Until the First Indochina War, the region was a colony of France, known as Indochina, part of the French Union – in the war, troops were drawn from elsewhere in the French Union to fight in the war against the Viêt Minh (lead by Hô Chí Minh). Later, between the years 1955 & 1965 – the Americans were supporting Ngô Đình Diêm, a puppet President they had helped install. However, the Americans didn’t realise what a problem he would become. He ran his authoritarian and nepotistic ‘government’ so poorly, he would later be double-crossed and killed by one of his Generals and a Captain of the AVRN while travelling in an armoured vehicle. After Diêm’s death, the United States were at their full involvement.

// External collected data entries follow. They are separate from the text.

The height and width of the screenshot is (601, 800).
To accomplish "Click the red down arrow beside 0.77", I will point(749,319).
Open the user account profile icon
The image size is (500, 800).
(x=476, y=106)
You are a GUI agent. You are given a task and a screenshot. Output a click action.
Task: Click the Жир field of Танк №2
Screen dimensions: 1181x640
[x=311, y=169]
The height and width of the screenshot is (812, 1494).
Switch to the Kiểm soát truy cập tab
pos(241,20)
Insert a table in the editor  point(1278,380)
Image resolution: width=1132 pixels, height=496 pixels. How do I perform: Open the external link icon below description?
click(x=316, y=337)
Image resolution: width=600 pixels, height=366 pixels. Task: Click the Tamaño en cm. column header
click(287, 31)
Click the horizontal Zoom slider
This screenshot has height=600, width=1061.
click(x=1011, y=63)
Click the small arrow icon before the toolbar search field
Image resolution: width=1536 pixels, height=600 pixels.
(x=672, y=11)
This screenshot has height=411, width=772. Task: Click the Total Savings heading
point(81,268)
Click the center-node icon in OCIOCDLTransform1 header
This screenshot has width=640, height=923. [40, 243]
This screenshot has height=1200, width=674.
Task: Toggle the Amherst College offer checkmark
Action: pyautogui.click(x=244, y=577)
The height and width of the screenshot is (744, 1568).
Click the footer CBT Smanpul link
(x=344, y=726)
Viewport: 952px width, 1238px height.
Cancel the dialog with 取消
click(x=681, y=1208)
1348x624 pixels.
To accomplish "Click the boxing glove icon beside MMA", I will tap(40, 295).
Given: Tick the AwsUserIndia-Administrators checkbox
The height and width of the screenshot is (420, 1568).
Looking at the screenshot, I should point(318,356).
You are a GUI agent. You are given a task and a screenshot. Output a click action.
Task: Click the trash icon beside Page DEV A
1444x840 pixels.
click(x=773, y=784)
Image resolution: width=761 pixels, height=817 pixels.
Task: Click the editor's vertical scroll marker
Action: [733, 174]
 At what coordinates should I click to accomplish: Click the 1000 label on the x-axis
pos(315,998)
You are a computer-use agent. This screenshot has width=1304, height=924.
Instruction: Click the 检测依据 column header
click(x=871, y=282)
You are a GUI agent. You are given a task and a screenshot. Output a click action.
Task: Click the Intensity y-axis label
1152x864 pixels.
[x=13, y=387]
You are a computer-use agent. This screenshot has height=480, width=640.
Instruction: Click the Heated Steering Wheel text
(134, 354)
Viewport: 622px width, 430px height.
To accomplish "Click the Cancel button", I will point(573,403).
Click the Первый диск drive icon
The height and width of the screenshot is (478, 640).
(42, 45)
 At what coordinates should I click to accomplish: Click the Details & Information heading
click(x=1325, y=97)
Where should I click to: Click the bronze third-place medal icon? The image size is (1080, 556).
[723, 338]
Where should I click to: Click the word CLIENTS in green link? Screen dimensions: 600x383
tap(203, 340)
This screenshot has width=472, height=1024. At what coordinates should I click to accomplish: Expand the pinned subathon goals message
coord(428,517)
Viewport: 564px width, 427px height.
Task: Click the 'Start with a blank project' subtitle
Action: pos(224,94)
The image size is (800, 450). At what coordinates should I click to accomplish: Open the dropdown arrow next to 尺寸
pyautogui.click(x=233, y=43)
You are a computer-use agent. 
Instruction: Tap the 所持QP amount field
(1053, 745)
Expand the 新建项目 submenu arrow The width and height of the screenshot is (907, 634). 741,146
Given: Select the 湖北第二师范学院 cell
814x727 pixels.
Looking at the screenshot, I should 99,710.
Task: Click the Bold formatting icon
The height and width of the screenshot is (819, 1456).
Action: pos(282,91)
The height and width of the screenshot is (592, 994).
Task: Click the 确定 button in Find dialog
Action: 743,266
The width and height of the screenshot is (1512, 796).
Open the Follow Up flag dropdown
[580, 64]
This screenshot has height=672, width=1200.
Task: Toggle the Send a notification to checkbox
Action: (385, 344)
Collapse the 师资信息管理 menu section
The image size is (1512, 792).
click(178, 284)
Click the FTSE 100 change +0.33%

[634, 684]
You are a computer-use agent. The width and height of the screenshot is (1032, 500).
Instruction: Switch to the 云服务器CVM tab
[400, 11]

After the Second World War, and the Yalta agreement which gave control of the entire East of Europe to Stalin, Truman’s doctrine changed the United States’ attitude towards communism. The new policy was containment, and the US were worried about the progress of Stalin’s communism throughout Eastern Europe and the Far East, with Máo Zédōng’s regime introducing communism into China, and soon, Korea. Something had to be done – Soviet Russia turned into the USSR, with fifteen SFSRs, China became the People’s Republic of China – communist countries were spreading their ideals, and determined to not see another country fall to the threat of communism, the US started to carry out their self-imposed Truman Doctrine obligation: to stop the spread of communism through any means, financial or military.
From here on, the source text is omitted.